Frustration is one of the many moods we overlook that Jesus often experiences. How often he seems to want to pull his hair out.
- “Have I been with you for so long and you still do not know me, Philip? Whoever has seem me has seen the Father. How can you say, ‘Show us the Father’?” [John 14:9]
- ““The Son of Man is to be handed over to men and they will kill him, and three days after his death he will rise.” But they did not understand the saying, and they were afraid to question him. He began to ask them, “What were you arguing about on the way?” But they remained silent. They had been discussing among themselves on the way who was the greatest.” [Mark 9:31-34]
Jesus spends his public life instructing his disciples by word and example about the Kingdom of God and the disciples never seem to get it. They have experienced hope and then the deep sadness and disappointment at his death. Now he is alive to them in a new way and yet today they still ask Jesus, “Lord, are you at this time going to restore the kingdom to Israel?”
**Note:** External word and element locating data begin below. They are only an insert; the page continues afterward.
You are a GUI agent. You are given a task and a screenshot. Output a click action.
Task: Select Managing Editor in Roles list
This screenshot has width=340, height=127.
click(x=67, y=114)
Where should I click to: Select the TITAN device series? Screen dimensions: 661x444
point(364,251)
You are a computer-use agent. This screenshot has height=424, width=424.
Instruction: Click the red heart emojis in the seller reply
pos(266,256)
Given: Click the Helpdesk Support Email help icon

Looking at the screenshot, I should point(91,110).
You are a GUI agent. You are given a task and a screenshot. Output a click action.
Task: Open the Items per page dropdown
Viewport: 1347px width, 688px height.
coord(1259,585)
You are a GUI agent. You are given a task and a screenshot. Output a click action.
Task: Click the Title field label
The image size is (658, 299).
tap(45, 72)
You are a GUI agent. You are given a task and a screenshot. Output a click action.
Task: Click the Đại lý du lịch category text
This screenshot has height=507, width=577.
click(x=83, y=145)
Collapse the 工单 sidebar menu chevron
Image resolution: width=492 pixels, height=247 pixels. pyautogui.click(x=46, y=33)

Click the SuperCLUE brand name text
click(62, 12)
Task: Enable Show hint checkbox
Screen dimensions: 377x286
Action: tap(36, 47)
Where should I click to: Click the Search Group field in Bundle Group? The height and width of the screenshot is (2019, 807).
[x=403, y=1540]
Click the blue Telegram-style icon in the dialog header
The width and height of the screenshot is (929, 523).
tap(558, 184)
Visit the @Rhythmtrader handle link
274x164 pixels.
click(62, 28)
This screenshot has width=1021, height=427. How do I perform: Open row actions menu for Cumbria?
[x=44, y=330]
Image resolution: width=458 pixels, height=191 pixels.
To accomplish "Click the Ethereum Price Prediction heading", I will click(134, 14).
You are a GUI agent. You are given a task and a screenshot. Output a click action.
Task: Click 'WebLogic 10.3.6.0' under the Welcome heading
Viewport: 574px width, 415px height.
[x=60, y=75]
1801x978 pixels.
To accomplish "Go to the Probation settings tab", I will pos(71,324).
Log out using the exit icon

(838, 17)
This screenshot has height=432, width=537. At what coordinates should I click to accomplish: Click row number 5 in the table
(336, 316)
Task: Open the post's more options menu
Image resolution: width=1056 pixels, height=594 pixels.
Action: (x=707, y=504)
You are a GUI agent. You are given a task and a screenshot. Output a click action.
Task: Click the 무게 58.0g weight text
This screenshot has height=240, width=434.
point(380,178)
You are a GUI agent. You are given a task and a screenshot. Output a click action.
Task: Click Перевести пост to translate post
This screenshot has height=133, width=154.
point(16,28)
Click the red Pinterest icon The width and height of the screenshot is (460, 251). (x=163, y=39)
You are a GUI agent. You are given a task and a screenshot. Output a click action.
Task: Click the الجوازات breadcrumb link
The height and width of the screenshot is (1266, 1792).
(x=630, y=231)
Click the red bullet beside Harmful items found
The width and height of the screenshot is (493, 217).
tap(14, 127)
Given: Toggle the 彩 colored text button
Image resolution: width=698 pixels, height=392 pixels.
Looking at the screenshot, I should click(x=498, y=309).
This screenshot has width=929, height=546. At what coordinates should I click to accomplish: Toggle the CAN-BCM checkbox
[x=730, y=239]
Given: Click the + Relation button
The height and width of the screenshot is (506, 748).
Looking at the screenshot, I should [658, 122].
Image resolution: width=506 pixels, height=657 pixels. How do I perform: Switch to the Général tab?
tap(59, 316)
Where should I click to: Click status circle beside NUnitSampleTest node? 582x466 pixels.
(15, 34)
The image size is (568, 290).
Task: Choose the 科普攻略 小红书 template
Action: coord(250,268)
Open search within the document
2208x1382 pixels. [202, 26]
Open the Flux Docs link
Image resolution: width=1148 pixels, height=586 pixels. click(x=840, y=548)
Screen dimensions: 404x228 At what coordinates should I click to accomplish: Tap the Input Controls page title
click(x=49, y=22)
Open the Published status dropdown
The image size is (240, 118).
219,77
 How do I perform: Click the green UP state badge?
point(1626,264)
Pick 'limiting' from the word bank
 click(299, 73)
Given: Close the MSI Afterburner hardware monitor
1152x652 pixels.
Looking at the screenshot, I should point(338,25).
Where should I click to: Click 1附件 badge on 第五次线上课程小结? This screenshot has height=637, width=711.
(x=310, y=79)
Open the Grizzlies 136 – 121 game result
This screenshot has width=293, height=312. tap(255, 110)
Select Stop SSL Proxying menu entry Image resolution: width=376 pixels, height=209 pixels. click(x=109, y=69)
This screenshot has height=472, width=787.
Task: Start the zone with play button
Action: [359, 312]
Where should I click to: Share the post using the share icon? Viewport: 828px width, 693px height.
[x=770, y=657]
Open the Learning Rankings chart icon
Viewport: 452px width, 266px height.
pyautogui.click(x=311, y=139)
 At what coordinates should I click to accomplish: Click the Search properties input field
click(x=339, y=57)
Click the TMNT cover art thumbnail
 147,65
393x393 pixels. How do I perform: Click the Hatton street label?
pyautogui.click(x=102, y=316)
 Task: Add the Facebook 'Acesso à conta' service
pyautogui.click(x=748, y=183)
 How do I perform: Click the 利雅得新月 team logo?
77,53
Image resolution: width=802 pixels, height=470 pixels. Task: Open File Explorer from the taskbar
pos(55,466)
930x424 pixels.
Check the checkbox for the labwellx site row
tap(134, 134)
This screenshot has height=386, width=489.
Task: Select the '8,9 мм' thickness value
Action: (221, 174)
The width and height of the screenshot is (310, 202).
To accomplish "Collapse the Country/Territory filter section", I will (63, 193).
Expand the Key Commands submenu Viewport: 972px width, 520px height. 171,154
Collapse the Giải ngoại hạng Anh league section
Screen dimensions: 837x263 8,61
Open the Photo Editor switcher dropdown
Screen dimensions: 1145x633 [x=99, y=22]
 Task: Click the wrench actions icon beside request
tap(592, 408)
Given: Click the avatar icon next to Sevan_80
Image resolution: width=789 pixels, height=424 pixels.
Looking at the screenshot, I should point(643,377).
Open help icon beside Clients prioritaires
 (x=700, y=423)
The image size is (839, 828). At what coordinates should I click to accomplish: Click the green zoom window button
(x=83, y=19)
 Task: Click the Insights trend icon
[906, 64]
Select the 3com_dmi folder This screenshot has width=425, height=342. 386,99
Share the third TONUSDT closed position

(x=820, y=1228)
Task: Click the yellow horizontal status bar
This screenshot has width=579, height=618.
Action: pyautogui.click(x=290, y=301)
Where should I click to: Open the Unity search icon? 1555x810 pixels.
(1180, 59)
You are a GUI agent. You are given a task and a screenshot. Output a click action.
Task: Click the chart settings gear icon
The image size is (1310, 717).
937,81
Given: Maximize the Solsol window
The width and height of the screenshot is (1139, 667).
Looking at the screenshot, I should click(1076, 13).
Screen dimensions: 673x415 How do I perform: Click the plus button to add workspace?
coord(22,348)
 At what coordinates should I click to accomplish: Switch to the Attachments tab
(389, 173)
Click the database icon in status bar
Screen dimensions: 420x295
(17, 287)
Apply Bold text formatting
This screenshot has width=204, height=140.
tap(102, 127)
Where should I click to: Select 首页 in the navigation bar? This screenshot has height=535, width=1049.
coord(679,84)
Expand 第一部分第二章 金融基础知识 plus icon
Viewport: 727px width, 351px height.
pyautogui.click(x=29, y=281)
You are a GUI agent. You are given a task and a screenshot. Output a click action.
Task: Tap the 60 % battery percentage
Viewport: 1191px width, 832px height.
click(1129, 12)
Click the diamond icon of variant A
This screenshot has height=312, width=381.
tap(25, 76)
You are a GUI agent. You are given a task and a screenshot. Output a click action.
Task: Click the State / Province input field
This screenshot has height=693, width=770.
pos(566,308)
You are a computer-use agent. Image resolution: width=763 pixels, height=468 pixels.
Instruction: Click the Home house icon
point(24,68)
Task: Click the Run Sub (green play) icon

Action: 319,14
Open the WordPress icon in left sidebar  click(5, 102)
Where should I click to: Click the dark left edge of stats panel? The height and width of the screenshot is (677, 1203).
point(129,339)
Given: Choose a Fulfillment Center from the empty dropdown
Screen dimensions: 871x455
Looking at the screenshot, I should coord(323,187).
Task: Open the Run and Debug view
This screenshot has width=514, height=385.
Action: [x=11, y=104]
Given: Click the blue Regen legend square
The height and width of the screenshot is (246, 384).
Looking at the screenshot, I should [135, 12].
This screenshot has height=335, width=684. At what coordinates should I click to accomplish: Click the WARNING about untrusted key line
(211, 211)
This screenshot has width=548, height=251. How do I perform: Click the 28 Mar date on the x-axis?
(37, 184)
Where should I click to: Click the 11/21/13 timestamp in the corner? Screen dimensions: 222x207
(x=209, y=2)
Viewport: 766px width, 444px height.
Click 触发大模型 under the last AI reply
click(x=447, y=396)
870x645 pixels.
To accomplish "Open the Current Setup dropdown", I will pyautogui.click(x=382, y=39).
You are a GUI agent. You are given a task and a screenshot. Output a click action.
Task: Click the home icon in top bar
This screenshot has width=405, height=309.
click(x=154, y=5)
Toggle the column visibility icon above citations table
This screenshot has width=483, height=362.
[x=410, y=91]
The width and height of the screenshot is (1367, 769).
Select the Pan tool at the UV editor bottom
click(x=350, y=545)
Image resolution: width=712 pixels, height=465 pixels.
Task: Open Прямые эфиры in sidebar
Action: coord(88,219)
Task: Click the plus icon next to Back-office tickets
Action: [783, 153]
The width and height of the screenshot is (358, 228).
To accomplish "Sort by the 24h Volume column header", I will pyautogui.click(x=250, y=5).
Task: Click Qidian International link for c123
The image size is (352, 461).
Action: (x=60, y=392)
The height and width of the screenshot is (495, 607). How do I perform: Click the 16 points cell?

They never seem to understand that the Kingdom of God is not a political entity or event. They continue to be shortsighted. And at this final juncture they do not grasp the big picture of what Jesus had tried to teach them.
Do we understand any better than the disciples what Jesus was trying to teach us?
How limited are we in understanding what the kingdom of God is, means?
How many of us equate the Kingdom of God with something of lesser value?
Jesus’ response is curt, “It is not for you to know…but you will receive power when the Holy Spirit comes upon you, and you will be my witnesses…to the ends of the earth.” Through the media or simply walking down the street we are witnesses to many events; mundane, serious, frightening and unusual. To be a witness is to testify to what we have seen though we may not understand the full implications of what we have seen. A best man and a maid of honour witness a marriage. They can testify that it took place. They cannot testify as to what is in the hearts of the bride and groom as they give voice to their vows.
Is it not curious then that Jesus uses edgy legal language to describe the life of the Church? The Holy Spirit is a Paraclete, an Advocate, a defense lawyer. We are called to be witnesses. A trail of sorts is being conducted. The world is on trial. And are we aware of the presence of God in our midst and do we bear witness to that presence or are we just standing looking up at the sky? Do we tell others of God’s goodness often quietly being accomplished around us so that others might believe? Are we convincing in our testimony?